In an unfilled floor cavity, for example, the floor deck, plasterboard and cavity alone must provide the sound insulation, which can result in a hollow sounding floor. Adding mineral wool improves the sound insulation by dissipating the sound energy as heat, due to the friction between the vibrating air molecules and strands in the narrow air paths within the mineral wool.
Fit for purpose
Different systems are available to ensure applications are fit for purpose and cost effective. Within a school building for example, for those areas that are required to achieve a sound reduction performance of at least 40dBRw, such as a science laboratory, 12.5mm Knauf Wallboard each side of 50mm Knauf Insulation Acoustic Partition Roll with 50 or 70mm metal C studs will meet the requirements.
When it comes to the much higher stipulation for music rooms (60dBRw), 2 x 15mm Knauf Soundshield each side of 50mm Knauf Insulation Acoustic Partition Roll with staggered 92mm metal studs is advised. However, such a construction can only achieve its expected performance if the junction details are also carefully designed and correctly installed.
Mineral wool insulation incorporated into roofs, walls and floors can make a significant contribution to the acoustic performance of a building.
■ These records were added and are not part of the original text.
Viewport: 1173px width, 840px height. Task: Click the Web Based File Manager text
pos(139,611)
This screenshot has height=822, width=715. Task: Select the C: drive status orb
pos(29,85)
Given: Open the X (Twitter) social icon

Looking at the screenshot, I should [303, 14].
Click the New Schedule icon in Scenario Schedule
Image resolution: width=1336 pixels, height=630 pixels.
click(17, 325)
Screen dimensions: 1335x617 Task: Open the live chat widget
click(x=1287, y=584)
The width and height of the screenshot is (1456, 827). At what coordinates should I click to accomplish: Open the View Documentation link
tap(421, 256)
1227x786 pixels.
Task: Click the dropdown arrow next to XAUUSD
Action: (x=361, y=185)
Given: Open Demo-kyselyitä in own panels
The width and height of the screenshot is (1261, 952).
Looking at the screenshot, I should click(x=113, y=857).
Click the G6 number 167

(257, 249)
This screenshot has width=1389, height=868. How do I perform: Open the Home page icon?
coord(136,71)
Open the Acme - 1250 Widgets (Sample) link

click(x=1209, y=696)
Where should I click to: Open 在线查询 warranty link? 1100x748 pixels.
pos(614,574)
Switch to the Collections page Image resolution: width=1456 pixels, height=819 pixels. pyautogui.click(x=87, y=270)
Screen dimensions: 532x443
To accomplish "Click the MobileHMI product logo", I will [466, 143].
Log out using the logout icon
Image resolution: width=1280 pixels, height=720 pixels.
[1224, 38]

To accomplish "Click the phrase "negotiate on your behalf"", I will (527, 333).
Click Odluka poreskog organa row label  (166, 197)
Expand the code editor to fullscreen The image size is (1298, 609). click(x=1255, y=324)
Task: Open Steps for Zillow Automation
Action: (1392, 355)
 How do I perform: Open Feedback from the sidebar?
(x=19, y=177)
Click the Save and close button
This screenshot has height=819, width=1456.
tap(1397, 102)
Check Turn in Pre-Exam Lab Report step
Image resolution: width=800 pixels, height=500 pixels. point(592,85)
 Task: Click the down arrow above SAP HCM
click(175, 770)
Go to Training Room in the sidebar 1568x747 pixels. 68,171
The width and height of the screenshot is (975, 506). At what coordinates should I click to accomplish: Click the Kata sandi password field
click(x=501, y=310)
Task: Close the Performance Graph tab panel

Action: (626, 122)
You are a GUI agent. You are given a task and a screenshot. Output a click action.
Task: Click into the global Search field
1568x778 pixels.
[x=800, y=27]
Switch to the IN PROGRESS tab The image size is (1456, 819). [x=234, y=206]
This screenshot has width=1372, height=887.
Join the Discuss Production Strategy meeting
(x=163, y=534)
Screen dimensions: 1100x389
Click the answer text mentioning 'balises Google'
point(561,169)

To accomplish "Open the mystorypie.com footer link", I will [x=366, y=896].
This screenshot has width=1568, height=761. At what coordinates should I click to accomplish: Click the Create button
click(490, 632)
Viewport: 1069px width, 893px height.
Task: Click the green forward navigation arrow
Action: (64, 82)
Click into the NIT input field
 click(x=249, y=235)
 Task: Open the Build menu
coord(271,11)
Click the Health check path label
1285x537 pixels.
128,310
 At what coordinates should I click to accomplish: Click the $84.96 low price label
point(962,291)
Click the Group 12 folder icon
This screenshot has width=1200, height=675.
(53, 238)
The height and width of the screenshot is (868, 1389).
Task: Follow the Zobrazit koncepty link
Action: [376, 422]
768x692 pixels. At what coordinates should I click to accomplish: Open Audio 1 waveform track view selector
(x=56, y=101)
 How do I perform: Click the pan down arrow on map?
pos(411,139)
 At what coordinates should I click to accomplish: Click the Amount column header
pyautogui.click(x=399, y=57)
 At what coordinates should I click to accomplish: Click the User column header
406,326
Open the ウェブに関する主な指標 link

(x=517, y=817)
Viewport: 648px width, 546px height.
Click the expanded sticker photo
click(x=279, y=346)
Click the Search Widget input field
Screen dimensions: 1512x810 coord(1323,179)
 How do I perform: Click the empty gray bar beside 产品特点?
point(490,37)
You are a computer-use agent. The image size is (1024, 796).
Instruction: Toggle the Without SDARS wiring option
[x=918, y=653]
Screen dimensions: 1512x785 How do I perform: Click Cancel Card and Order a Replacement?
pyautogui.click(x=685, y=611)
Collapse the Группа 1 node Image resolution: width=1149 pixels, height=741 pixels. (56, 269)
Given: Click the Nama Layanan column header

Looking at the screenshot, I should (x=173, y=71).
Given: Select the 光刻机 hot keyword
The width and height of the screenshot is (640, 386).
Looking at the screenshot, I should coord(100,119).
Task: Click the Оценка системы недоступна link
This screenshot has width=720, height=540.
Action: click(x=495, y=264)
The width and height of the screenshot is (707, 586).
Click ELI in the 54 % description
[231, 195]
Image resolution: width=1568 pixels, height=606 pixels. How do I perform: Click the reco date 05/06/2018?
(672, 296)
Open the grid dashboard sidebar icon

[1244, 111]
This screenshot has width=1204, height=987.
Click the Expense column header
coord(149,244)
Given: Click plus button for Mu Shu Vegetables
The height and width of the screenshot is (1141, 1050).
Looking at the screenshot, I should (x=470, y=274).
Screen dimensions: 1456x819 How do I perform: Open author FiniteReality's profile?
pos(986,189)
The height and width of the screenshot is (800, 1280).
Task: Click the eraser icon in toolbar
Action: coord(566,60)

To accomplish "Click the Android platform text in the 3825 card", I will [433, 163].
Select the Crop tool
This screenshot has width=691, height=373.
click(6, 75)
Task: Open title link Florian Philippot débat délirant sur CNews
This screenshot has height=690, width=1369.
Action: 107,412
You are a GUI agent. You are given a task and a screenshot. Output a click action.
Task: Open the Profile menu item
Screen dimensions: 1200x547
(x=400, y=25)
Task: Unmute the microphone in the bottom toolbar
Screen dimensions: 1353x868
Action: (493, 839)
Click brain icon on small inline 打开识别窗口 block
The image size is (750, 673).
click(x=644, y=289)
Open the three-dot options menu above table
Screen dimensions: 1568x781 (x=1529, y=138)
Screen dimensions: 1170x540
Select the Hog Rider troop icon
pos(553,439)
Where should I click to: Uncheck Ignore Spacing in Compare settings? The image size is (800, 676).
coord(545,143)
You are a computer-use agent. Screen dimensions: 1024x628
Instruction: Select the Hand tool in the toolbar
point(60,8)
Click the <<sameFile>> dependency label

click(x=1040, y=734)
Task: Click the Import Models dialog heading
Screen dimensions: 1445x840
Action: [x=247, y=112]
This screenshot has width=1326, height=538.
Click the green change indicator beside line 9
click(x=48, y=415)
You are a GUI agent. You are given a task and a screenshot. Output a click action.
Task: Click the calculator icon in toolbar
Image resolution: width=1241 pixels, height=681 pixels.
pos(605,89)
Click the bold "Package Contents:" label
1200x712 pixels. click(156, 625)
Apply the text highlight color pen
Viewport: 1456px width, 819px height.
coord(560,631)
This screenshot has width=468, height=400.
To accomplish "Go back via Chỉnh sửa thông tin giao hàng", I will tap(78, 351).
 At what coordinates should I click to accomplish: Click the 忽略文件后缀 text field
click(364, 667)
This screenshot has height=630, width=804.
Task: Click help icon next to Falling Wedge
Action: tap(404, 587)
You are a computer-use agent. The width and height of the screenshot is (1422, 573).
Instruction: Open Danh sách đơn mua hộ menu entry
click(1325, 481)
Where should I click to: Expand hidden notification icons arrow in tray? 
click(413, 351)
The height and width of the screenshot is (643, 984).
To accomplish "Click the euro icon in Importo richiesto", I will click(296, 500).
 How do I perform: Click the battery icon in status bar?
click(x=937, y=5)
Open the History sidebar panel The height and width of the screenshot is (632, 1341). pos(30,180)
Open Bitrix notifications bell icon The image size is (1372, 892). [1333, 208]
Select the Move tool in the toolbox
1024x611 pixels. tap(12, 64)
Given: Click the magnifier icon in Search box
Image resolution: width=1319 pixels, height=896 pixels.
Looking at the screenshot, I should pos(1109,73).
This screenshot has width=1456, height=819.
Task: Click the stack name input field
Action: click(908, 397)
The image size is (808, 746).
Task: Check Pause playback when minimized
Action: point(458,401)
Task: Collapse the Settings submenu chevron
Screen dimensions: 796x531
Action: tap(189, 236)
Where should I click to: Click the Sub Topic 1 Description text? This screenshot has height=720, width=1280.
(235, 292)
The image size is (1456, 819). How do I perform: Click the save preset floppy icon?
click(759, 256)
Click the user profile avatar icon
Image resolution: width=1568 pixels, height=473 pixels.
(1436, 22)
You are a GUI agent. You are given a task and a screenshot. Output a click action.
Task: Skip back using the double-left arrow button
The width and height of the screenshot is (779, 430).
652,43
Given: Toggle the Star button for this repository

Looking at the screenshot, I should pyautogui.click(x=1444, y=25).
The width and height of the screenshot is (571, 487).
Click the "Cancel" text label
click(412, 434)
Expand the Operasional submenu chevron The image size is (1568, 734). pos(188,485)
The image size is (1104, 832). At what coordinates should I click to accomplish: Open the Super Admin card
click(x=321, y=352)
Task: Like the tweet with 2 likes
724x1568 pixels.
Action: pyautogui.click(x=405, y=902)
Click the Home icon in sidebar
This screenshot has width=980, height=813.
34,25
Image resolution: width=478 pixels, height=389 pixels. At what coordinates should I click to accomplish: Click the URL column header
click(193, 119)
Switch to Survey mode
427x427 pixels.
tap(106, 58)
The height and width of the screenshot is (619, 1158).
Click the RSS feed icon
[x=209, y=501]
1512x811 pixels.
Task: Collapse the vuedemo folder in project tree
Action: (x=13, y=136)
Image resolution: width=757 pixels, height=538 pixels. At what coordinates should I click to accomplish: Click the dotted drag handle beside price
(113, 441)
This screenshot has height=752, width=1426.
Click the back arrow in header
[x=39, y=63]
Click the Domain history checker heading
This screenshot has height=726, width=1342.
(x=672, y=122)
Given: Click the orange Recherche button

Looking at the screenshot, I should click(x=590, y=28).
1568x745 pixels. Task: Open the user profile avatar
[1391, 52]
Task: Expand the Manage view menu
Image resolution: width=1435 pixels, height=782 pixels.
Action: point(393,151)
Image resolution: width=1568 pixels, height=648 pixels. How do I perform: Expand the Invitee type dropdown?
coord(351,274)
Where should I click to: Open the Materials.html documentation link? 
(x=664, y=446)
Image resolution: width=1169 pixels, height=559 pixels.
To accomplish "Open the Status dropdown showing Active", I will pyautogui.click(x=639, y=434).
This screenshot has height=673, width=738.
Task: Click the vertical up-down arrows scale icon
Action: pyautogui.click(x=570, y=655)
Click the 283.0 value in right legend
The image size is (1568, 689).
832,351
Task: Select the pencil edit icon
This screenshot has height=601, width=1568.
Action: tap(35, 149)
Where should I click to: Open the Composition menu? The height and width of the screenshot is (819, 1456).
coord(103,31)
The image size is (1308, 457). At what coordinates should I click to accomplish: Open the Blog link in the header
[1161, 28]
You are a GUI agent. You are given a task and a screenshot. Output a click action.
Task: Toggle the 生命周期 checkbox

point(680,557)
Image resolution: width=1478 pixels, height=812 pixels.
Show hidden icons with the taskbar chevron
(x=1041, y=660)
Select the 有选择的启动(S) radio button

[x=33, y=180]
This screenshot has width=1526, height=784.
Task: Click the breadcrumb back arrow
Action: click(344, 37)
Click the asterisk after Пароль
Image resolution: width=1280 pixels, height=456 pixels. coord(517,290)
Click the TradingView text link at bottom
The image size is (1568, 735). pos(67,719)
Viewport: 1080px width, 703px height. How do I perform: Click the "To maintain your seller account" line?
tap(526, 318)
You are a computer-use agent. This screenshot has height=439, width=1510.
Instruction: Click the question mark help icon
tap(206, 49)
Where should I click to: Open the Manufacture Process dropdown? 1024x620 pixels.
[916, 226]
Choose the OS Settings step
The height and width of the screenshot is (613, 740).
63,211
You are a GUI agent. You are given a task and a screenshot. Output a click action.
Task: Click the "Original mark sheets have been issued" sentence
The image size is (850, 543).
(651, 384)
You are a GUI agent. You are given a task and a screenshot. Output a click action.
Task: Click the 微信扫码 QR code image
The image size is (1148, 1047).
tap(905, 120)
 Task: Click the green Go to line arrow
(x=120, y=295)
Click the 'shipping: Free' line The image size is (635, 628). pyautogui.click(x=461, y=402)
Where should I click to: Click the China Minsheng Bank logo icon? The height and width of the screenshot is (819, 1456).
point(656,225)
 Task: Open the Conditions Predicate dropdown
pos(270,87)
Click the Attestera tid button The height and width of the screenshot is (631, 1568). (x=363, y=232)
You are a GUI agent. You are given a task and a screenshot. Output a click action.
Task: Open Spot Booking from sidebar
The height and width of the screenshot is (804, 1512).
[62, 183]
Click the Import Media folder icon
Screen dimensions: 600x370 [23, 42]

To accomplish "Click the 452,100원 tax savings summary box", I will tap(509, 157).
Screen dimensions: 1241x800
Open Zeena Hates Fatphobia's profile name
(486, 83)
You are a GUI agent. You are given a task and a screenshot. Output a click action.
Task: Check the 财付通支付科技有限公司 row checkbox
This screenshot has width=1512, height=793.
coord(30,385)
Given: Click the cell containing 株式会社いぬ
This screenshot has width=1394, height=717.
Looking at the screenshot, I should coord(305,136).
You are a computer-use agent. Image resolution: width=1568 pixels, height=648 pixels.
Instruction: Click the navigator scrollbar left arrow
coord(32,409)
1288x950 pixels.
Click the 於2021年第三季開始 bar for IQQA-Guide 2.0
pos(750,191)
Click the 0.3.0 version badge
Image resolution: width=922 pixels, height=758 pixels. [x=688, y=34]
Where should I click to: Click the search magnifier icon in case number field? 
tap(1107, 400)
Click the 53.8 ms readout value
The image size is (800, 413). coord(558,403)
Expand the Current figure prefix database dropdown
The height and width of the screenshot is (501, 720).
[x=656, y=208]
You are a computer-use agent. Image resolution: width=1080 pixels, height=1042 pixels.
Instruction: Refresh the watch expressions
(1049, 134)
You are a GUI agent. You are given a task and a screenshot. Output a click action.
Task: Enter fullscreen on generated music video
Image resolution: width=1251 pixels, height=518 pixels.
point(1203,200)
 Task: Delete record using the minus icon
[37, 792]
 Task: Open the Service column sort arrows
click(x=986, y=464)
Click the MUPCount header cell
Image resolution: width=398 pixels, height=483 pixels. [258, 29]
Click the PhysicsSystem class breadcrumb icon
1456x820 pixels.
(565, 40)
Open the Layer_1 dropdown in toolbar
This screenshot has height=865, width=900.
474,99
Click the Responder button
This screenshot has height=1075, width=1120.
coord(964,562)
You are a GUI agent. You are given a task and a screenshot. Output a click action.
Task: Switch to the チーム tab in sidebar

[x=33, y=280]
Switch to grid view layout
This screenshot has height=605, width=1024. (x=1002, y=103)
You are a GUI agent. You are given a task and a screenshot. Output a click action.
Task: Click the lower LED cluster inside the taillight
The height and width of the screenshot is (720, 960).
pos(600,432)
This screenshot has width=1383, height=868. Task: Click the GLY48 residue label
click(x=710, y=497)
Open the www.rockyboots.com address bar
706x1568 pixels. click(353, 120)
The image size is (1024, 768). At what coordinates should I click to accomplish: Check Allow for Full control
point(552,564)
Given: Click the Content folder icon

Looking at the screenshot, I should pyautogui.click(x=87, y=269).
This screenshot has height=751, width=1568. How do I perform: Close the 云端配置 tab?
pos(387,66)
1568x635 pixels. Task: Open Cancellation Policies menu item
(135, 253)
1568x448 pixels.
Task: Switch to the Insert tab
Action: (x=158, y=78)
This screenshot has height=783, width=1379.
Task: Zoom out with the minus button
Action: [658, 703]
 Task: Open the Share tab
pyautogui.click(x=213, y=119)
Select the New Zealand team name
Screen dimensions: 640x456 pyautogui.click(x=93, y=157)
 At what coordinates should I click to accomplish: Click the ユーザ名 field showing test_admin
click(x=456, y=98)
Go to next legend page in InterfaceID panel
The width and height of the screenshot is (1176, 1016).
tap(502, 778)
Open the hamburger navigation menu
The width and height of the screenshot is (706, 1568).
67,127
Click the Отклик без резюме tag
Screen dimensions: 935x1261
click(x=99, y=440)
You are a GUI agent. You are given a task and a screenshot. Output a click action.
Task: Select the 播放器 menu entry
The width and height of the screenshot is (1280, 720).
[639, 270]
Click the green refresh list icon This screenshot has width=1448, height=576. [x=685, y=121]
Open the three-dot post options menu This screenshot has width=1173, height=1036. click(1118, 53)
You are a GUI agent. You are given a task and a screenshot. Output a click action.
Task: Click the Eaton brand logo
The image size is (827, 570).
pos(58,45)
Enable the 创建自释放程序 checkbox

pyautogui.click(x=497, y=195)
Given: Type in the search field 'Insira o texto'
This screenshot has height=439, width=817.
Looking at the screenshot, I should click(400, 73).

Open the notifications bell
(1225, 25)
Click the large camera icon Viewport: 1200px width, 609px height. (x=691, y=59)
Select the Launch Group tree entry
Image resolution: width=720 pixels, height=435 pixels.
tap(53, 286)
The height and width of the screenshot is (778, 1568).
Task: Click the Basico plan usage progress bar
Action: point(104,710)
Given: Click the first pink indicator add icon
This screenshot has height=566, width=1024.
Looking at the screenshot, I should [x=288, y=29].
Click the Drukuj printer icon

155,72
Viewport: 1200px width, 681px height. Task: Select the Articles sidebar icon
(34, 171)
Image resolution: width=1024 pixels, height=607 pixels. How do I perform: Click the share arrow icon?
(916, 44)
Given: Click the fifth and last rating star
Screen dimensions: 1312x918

Built up metal roofs for instance, are able to provide a high level of separation between the two sides of the roof. With the inclusion of mineral wool insulation, high levels of sound absorption are possible, ensuring that issues caused by rain noise are also minimised.
With mandatory testing on the cards for schools in particular, it seems that good acoustic design has quickly moved up the agenda meaning architects, designers and building engineers must now see its inclusion as integral to any new public building design.